I’d like to be more intentional about how I use social media. There are many reasons for this: to embrace deep work, escape the dark playground, and generally reduce my day-to-day anxieties from fear of missing out and being driven to distraction. 👻
- I have deactivated Facebook.
- I have deleted slack from my phone.
- I have removed Twitter from my phone and tablet.
- I have deleted other distracting sites like Reddit from my browser history, and logged out of these accounts.
These actions were easy.
Unfortunately, removing Twitter entirely has been difficult, because so much of the academic community is intertwined with it. My approach is to introduce artificial latency by checking Twitter more infrequently: Monday, Wednesday, Friday, and Saturday are Twitter-free days.
I also periodically delete tweets (usually once a year) and consider them to be ephemeral. This reduces the “social media debt” otherwise required to engage with older, less relevant tweets.

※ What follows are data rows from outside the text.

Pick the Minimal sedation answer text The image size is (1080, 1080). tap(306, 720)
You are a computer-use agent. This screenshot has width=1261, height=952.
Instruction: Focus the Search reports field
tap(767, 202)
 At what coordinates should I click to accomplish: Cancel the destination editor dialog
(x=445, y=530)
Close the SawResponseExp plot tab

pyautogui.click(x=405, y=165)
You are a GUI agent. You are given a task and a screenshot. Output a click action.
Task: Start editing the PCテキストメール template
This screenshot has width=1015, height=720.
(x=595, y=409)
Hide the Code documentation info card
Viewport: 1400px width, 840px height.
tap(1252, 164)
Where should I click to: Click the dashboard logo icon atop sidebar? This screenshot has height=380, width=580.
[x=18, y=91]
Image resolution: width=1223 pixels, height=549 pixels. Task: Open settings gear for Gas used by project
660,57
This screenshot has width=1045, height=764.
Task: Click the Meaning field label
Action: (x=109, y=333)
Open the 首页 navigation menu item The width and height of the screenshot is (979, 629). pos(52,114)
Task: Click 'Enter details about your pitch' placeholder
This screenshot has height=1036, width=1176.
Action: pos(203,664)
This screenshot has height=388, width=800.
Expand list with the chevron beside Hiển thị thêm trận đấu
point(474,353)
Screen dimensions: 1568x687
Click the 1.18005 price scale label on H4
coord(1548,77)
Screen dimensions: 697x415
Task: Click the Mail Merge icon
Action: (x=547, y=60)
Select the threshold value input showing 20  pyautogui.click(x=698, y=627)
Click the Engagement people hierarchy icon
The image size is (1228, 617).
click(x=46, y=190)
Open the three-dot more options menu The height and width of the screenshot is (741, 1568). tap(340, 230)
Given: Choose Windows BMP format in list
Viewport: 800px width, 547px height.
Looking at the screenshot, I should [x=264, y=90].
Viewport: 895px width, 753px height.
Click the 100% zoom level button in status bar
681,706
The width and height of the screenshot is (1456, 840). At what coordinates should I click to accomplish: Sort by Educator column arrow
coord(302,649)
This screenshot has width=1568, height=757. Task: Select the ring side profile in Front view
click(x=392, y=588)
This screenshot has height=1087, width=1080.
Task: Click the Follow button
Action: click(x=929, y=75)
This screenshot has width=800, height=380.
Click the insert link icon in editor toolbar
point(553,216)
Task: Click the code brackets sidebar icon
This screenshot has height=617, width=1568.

I’m not a point where I can avoid procrastination entirely, but at least I can be productive about it through reasonable alternatives:
- GetAbstract offers 10-minute summaries of popular nonfiction books. These summaries feel “tweet-sized” and help me fill in otherwise short and unproductive gaps in my day.
- Libby provides access to public library eBooks.
- Similarly, O’Reilly provide access to a large catalog of technical content.
- I have subscriptions to the New York Times and the Wall Street Journal.
- If I don’t want to read, PluralSight has content in video form.